Task material START

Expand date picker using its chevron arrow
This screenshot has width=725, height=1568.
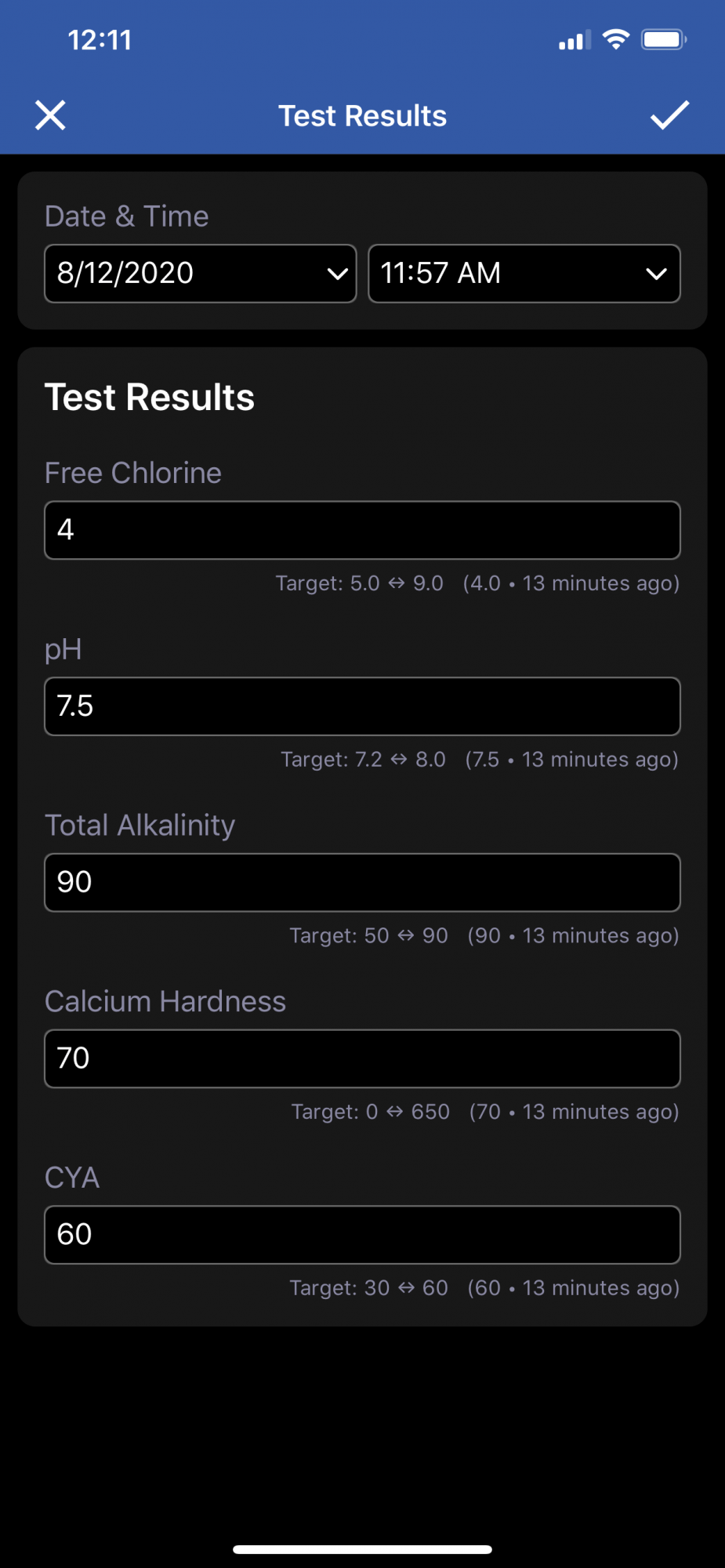337,274
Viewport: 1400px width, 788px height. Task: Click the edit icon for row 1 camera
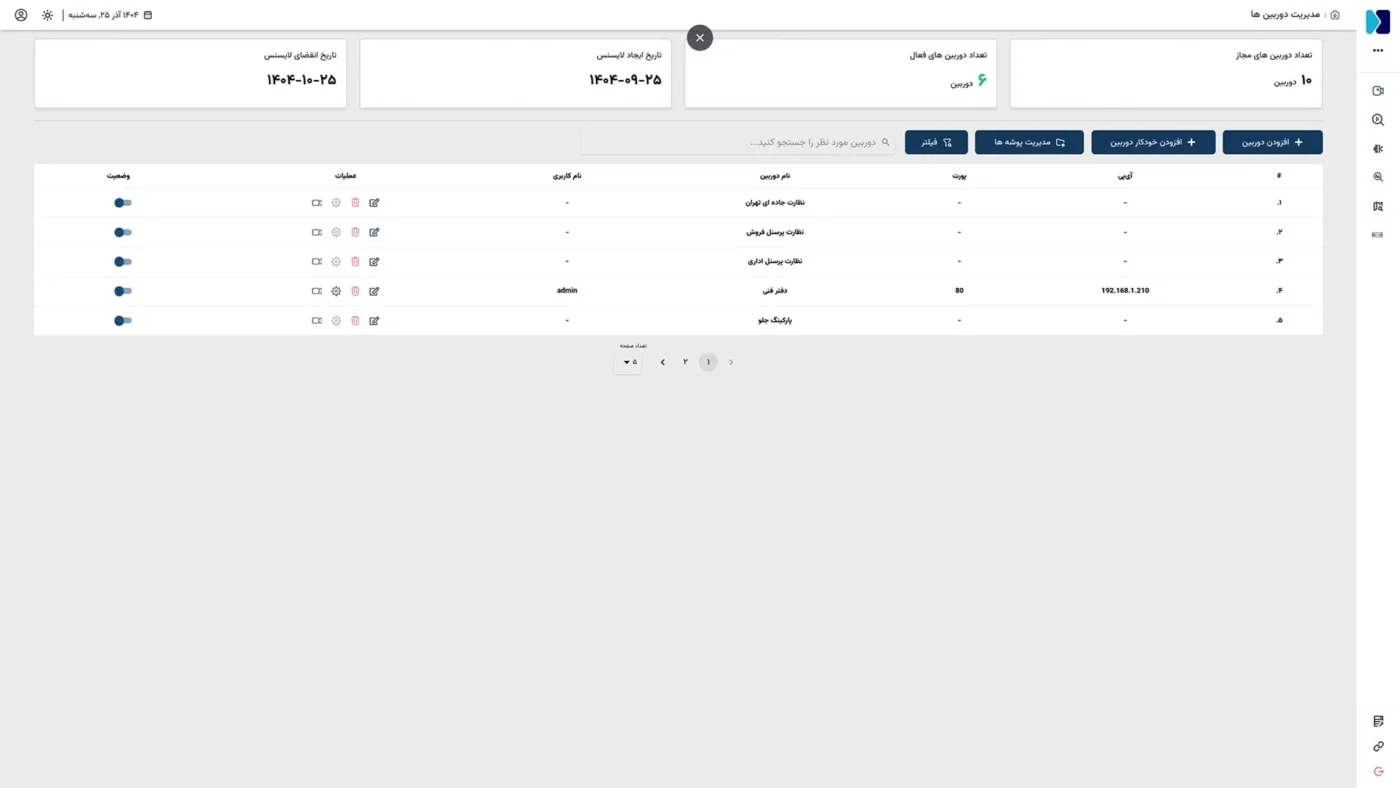[x=374, y=203]
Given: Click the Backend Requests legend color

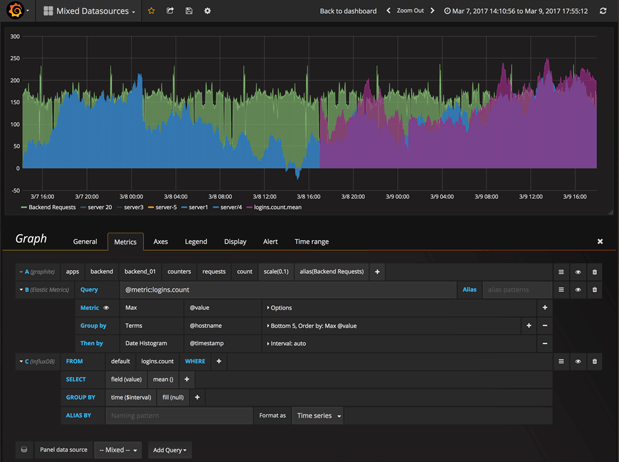Looking at the screenshot, I should tap(24, 207).
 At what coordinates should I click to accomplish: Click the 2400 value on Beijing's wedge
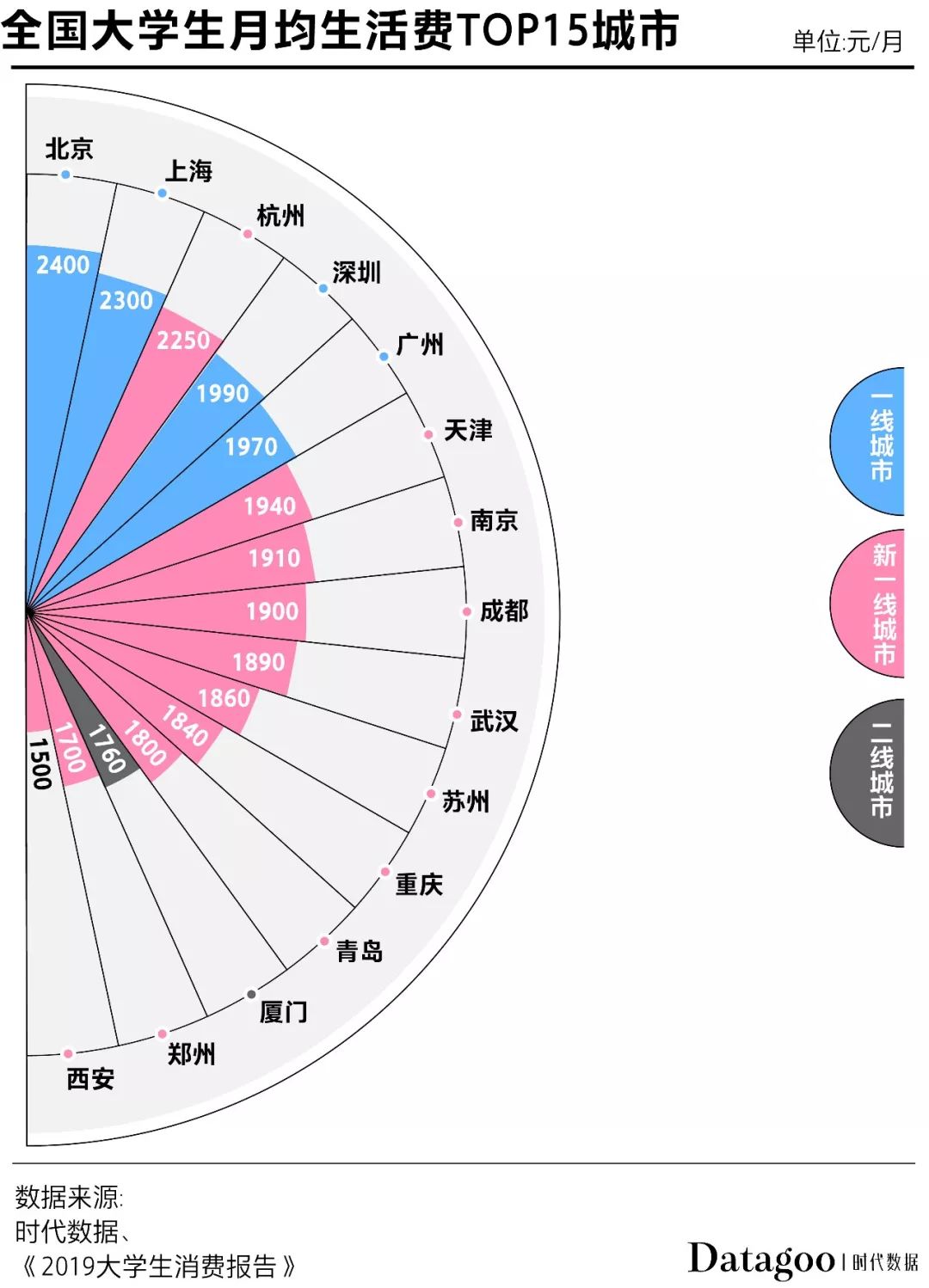coord(63,265)
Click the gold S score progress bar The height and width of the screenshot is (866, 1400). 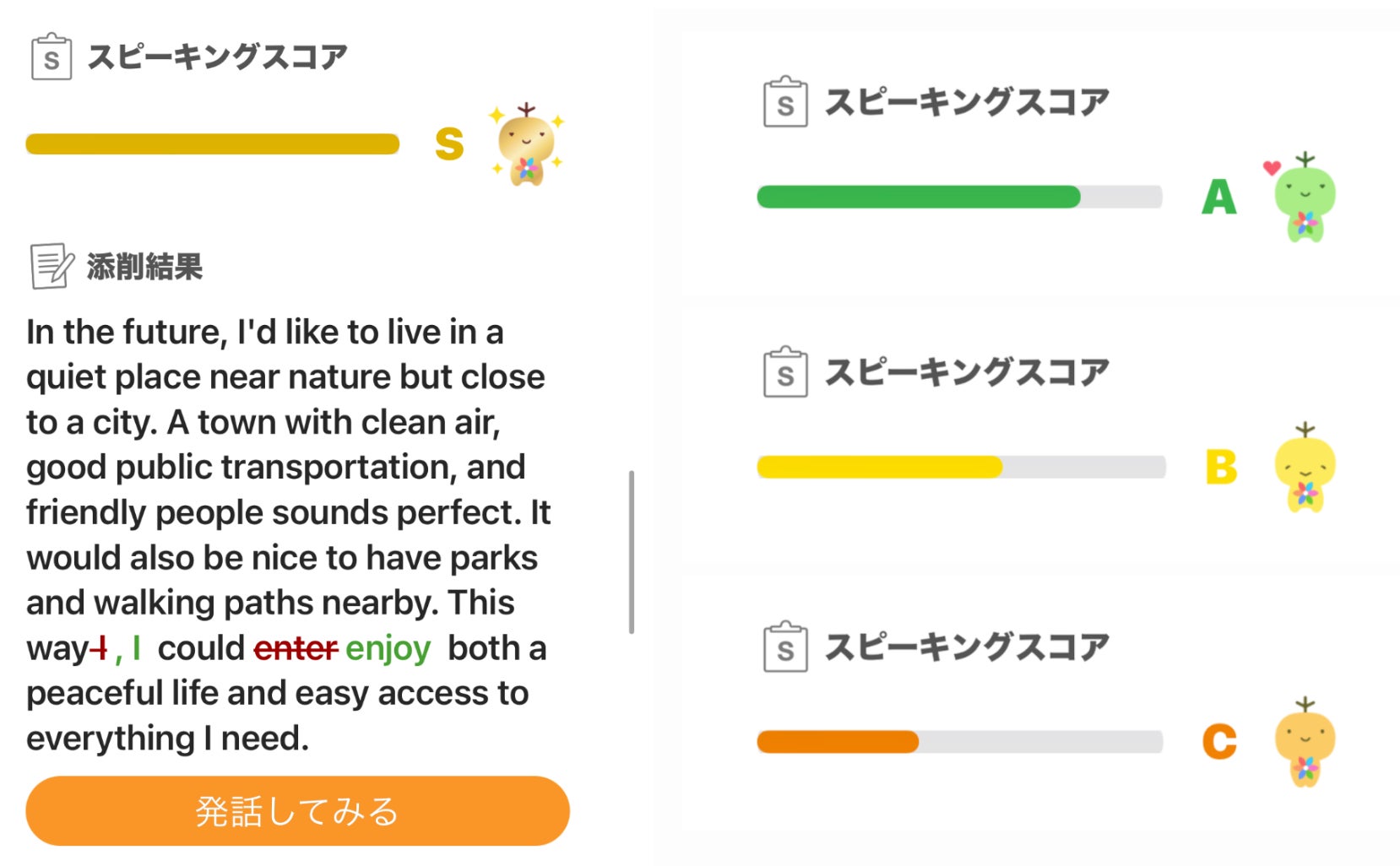point(213,144)

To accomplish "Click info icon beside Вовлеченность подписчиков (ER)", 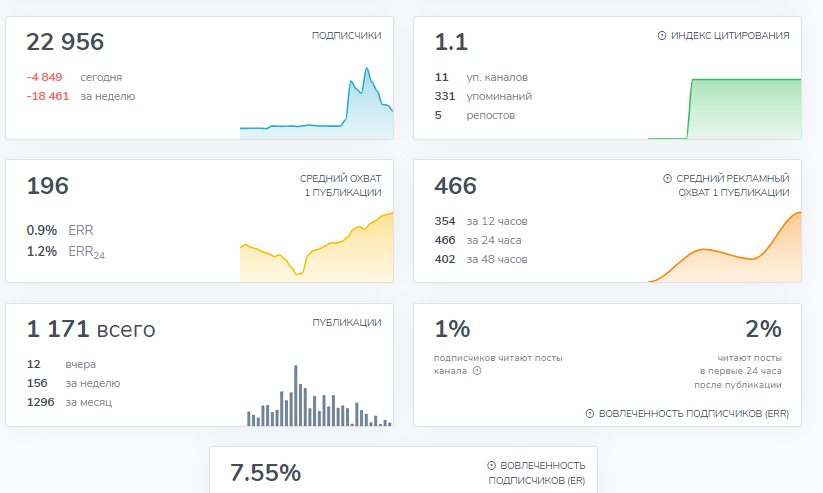I will click(x=491, y=466).

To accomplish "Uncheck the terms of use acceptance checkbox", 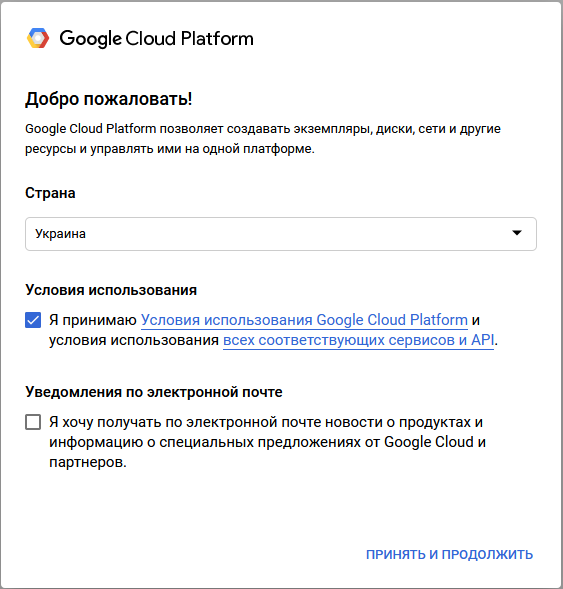I will pyautogui.click(x=33, y=320).
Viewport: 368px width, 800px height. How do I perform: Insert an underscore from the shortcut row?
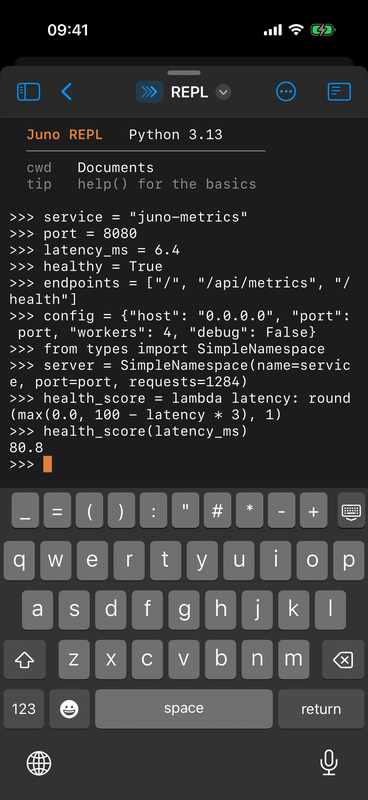coord(25,510)
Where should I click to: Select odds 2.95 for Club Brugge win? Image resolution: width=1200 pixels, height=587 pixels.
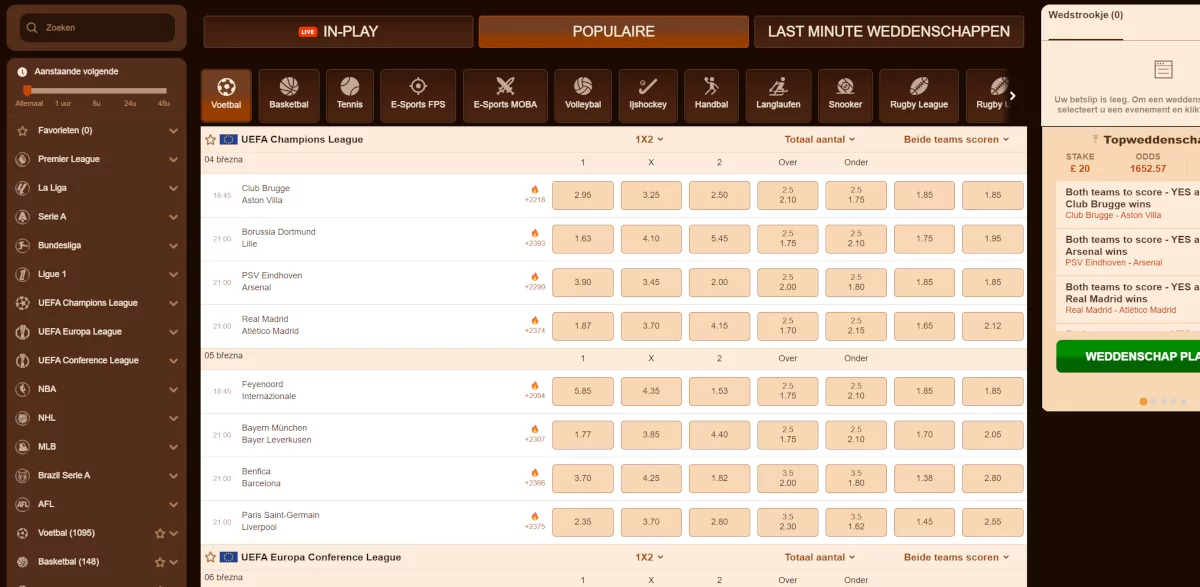point(583,195)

Task material END

◆ Work required:
Retype, word for word, the lines from the one with "Viewport: 368px width, 800px" through the last line of the entries above, and only those lines. Leave pictures out.

◆ Exercise output:
Viewport: 368px width, 800px height. How do I perform: Insert an underscore from the shortcut row?
coord(25,510)
Where should I click to: Select odds 2.95 for Club Brugge win? Image resolution: width=1200 pixels, height=587 pixels.
point(583,195)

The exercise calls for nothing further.